● Task requirements: Please copy exactly the lines that run from the start of the entries to the line containing "Miliar (61, 462)", inclusive.

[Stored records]
• • • • • • •
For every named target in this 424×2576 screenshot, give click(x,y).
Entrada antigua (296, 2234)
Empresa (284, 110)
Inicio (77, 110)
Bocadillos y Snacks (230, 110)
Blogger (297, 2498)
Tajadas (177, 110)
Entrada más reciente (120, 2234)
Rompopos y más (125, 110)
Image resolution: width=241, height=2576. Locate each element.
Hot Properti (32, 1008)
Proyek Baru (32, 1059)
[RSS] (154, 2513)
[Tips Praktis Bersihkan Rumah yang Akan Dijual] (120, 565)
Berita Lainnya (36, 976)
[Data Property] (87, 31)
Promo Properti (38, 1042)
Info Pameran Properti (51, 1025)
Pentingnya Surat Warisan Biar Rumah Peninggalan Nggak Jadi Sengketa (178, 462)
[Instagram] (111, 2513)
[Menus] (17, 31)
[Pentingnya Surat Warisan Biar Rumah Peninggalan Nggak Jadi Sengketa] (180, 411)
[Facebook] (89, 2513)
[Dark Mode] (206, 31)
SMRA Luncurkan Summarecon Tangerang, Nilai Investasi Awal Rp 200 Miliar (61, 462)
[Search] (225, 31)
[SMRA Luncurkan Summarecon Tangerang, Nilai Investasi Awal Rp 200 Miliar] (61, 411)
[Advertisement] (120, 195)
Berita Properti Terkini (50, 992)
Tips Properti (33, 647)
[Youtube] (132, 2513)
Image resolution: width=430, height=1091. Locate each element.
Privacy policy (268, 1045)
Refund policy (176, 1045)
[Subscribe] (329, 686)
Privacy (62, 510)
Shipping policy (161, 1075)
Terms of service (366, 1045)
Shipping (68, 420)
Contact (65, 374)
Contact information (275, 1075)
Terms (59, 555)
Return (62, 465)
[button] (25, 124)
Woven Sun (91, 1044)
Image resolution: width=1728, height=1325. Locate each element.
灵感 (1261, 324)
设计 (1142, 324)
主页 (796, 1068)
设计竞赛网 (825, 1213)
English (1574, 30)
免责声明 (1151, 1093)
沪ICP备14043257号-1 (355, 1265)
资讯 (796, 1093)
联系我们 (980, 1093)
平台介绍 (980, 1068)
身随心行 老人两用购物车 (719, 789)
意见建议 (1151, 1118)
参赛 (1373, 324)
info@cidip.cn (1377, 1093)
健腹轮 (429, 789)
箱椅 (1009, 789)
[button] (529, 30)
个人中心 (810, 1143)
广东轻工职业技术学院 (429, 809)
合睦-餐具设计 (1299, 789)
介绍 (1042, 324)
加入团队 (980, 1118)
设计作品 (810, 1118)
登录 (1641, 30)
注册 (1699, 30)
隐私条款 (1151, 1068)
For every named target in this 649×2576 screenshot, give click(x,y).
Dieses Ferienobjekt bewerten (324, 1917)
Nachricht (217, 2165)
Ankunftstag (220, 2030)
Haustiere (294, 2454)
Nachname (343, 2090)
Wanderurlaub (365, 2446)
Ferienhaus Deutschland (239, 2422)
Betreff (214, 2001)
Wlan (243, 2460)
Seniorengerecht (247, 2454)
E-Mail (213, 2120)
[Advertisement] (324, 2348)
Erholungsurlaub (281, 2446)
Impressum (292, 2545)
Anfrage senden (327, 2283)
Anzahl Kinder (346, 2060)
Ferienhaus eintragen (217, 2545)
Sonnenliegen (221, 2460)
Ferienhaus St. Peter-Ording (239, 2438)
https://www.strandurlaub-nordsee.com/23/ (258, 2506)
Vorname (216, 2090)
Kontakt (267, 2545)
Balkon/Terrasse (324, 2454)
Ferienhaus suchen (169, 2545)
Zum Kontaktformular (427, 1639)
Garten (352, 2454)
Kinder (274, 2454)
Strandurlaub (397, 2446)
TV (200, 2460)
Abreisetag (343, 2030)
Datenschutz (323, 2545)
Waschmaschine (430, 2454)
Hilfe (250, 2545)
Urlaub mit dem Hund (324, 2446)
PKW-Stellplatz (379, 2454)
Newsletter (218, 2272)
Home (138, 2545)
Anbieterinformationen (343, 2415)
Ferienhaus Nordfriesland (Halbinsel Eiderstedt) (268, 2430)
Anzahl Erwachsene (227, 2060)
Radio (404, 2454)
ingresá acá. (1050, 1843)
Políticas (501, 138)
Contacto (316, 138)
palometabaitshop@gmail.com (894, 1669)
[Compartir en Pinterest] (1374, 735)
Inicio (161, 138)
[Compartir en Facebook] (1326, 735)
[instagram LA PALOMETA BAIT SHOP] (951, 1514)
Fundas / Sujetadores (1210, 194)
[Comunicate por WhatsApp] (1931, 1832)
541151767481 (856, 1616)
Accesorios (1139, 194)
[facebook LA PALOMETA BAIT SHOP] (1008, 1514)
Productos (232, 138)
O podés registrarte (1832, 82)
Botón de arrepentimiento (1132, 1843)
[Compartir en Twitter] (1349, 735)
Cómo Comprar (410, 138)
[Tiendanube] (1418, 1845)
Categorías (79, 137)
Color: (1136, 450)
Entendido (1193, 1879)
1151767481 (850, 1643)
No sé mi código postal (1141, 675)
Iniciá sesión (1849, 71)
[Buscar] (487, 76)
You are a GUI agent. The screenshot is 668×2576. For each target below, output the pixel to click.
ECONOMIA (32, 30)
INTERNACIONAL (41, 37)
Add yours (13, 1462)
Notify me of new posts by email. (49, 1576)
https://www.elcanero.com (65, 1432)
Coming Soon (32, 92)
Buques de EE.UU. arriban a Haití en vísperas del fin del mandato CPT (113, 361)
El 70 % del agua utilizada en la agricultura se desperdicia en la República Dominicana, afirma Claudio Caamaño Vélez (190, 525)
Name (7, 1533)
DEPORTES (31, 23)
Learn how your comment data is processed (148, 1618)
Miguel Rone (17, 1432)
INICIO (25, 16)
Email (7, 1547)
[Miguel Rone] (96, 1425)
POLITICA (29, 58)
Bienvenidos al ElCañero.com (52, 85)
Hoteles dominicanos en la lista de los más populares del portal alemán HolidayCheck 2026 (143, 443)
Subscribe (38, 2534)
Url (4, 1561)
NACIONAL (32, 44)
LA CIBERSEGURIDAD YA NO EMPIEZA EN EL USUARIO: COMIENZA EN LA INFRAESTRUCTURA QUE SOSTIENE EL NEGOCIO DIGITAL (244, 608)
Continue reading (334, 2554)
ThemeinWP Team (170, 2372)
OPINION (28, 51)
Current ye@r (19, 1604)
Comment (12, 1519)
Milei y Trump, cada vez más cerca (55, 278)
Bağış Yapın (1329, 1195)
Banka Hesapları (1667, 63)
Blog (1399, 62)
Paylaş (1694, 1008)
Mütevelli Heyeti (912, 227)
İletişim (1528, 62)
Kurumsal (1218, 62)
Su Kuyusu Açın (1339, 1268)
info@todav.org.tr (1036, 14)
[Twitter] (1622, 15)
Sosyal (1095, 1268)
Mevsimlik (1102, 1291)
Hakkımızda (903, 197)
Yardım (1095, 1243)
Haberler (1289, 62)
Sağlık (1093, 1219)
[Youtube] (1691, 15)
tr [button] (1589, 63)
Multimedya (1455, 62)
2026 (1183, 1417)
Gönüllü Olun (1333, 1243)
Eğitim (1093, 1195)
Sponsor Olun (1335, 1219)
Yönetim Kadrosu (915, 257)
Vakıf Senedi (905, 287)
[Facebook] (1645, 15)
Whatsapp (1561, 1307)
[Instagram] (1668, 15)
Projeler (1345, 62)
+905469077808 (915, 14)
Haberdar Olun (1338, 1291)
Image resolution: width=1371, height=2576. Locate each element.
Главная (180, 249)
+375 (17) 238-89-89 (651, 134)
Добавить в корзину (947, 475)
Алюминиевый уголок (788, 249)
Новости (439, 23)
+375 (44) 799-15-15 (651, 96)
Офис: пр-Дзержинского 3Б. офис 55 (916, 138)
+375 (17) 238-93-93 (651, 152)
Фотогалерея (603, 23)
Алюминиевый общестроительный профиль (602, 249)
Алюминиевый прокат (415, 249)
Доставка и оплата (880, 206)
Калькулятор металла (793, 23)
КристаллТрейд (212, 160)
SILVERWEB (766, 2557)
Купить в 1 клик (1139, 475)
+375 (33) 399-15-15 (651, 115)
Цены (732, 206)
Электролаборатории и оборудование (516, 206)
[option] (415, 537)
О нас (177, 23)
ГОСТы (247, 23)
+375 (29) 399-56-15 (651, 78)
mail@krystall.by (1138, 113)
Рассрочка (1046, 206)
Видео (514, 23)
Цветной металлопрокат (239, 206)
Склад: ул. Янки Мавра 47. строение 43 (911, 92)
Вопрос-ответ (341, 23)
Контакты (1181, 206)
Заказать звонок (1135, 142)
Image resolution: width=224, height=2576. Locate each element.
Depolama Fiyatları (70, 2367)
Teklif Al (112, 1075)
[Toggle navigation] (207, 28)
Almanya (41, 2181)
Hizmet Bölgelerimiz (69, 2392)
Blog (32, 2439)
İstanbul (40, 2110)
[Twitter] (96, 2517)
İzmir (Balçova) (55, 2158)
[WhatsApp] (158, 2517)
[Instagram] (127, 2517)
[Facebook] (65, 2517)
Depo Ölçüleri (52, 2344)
• • • • • • •
● Final answer:
For every named target in this 424×2576 screenshot, give click(x,y).
Entrada antigua (296, 2234)
Empresa (284, 110)
Inicio (77, 110)
Bocadillos y Snacks (230, 110)
Blogger (297, 2498)
Tajadas (177, 110)
Entrada más reciente (120, 2234)
Rompopos y más (125, 110)
Image resolution: width=241, height=2576. Locate each element.
Hot Properti (32, 1008)
Proyek Baru (32, 1059)
[RSS] (154, 2513)
[Tips Praktis Bersihkan Rumah yang Akan Dijual] (120, 565)
Berita Lainnya (36, 976)
[Data Property] (87, 31)
Promo Properti (38, 1042)
Info Pameran Properti (51, 1025)
Pentingnya Surat Warisan Biar Rumah Peninggalan Nggak Jadi Sengketa (178, 462)
[Instagram] (111, 2513)
[Menus] (17, 31)
[Pentingnya Surat Warisan Biar Rumah Peninggalan Nggak Jadi Sengketa] (180, 411)
[Facebook] (89, 2513)
[Dark Mode] (206, 31)
SMRA Luncurkan Summarecon Tangerang, Nilai Investasi Awal Rp 200 Miliar (61, 462)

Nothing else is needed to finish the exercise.